Precision Medicine: Computational and Structural Biology
The human genome contains functional elements and protein encoding genes that are translated into proteins. Regulation of gene expression by functional elements produces specific patterns of expression in different tissues and cell types making each individual unique. It is however not currently possible to assess the impact of mutations or environmental changes that affect these genes or DNA elements that control them. Molecular Medicine investigators use a wide array of genetic, biochemical, biophysics, X ray crystallography, cryo-EM and systems biology techniques to dissect the complex regulatory networks associated with disease states like cancer, diabetes, infectious diseases and neurodevelopmental disorders.
A unique resource, Darwin’s Dogs (http://darwinsdogs.org), provides genomic data combined with behavioral data to unravel complex neurodevelopmental disorders shared between people and dogs.

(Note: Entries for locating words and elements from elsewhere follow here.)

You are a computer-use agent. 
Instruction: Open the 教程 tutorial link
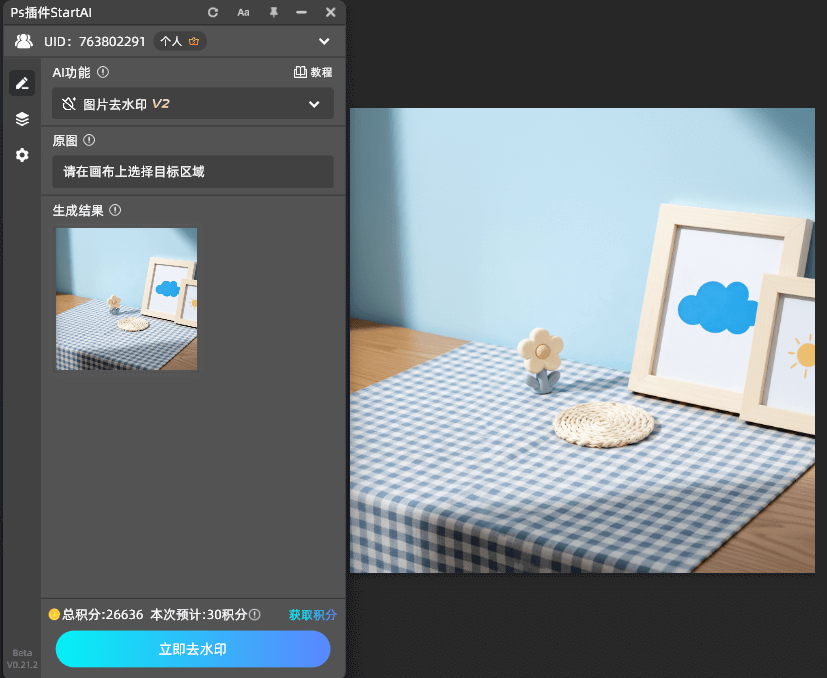(x=313, y=72)
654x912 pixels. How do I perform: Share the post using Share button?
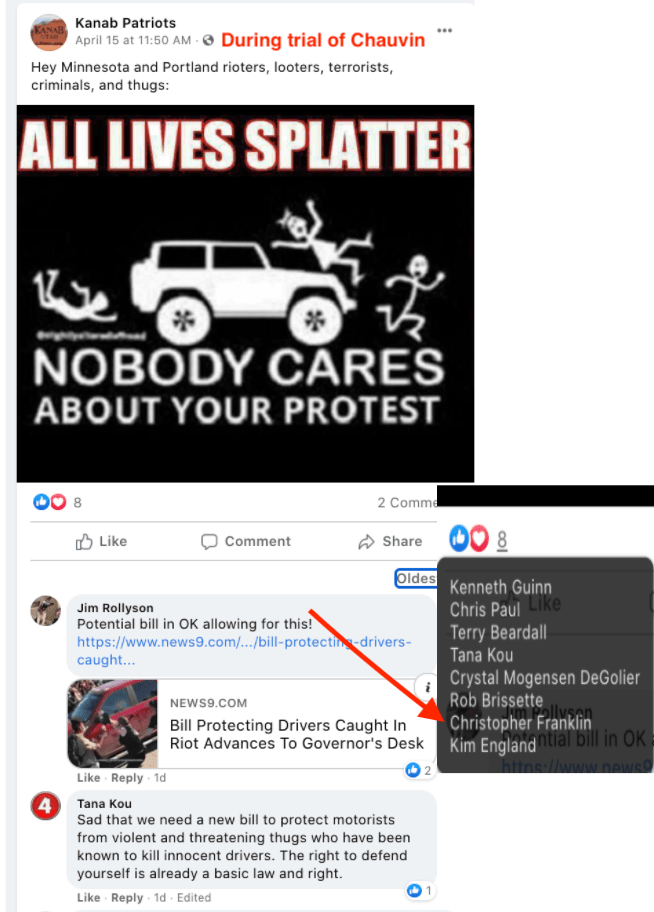click(390, 542)
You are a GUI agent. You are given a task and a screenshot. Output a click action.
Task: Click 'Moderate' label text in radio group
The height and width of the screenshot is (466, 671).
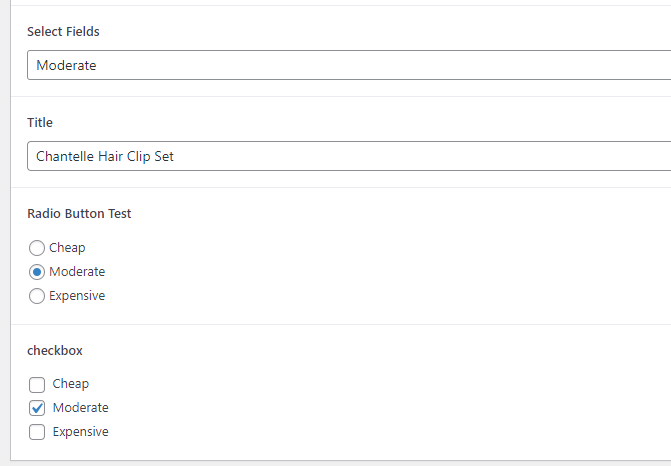coord(77,272)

Manuel Garber, PhD, associate professor of molecular medicine and bioinformatics and integrative biology, and director of the Bioinformatics Core. Dr. Garber’s methods have been critical to the discovery and characterization of a novel set of large intergenic non-coding RNAs (lincRNAs) and to our understanding of the immune transcriptional response to pathogens. In September 2012, Dr. Garber moved to the University of Massachusetts Medical School to establish his laboratory and direct the Bioinformatics core. (Garber profile)
My research uses evolution as a tool for understanding how the human genome works. By combining signals of natural selection with genome-wide association studies, I aim to identify genes, pathways, and the functional variants underlying polygenic diseases, and translate these discoveries into advances in human health care. I am currently applying these methods to understand infectious disease resistance in humans, such as cholera resistance in Bangladesh, as well as behavioral genetics in dogs. (Karlsson profile)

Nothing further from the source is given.